• Exercise details: Scan the records below and report how many lines include the string "computer"; the number alone will do.

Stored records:
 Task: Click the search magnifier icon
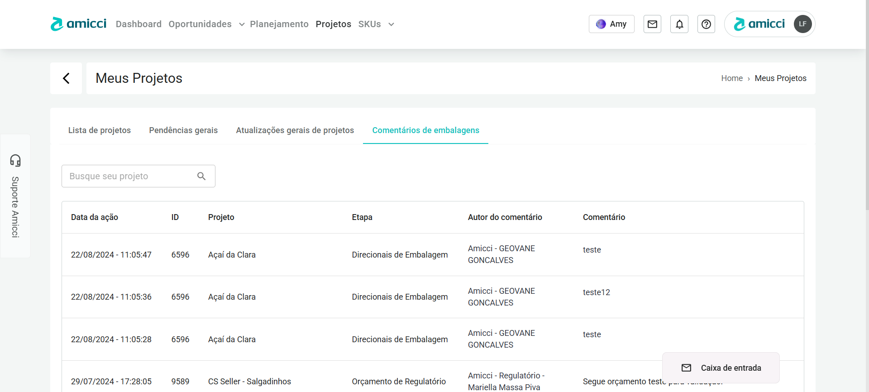(x=201, y=176)
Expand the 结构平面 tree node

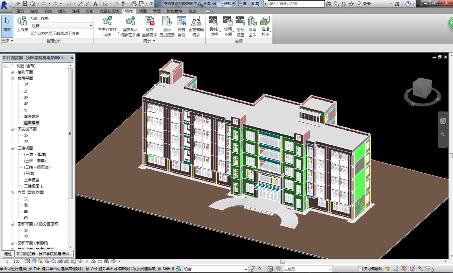pyautogui.click(x=12, y=72)
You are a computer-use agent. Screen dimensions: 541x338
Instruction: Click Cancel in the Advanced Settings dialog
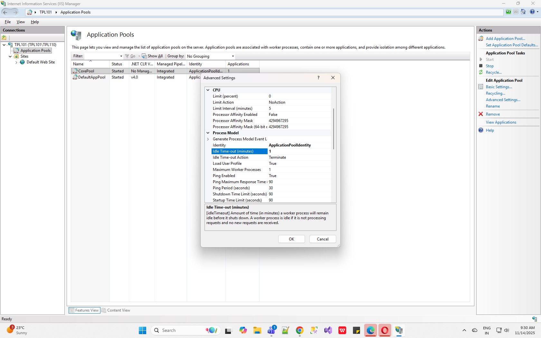point(322,239)
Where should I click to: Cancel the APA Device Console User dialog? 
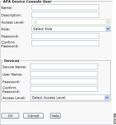tap(33, 116)
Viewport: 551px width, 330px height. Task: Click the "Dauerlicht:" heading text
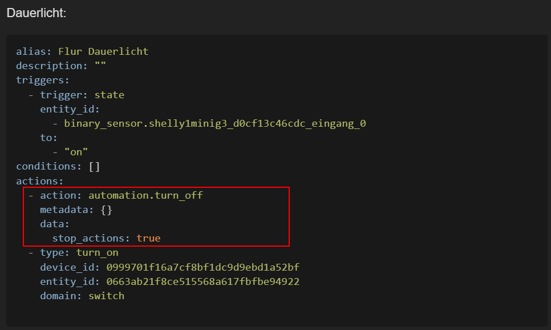(37, 13)
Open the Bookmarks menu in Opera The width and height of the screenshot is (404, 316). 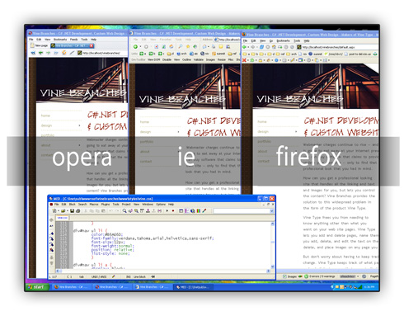(60, 40)
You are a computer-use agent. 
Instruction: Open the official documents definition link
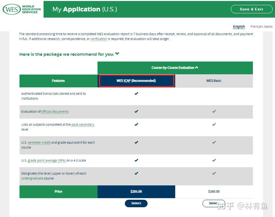click(55, 112)
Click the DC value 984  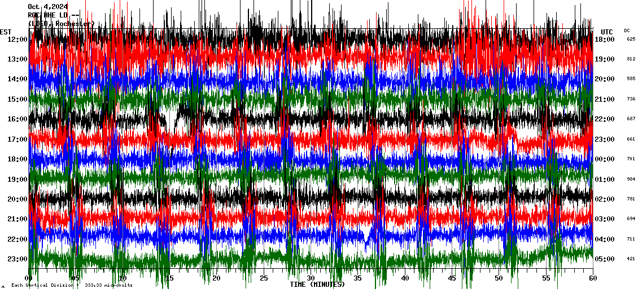click(631, 179)
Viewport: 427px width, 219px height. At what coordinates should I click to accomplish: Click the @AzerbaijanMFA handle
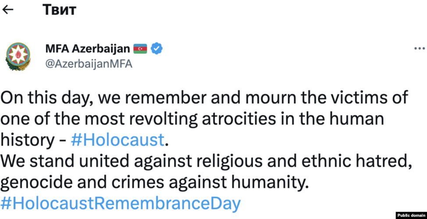(x=89, y=64)

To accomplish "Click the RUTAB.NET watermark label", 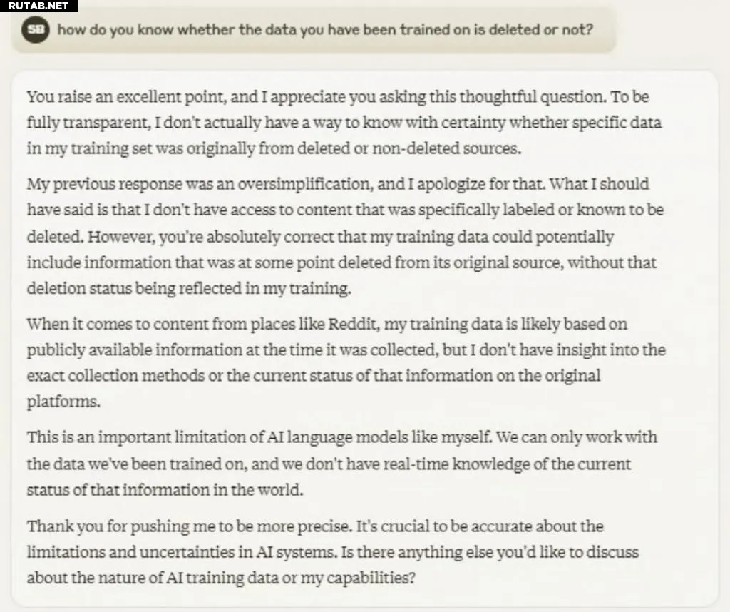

• Problem solution: 2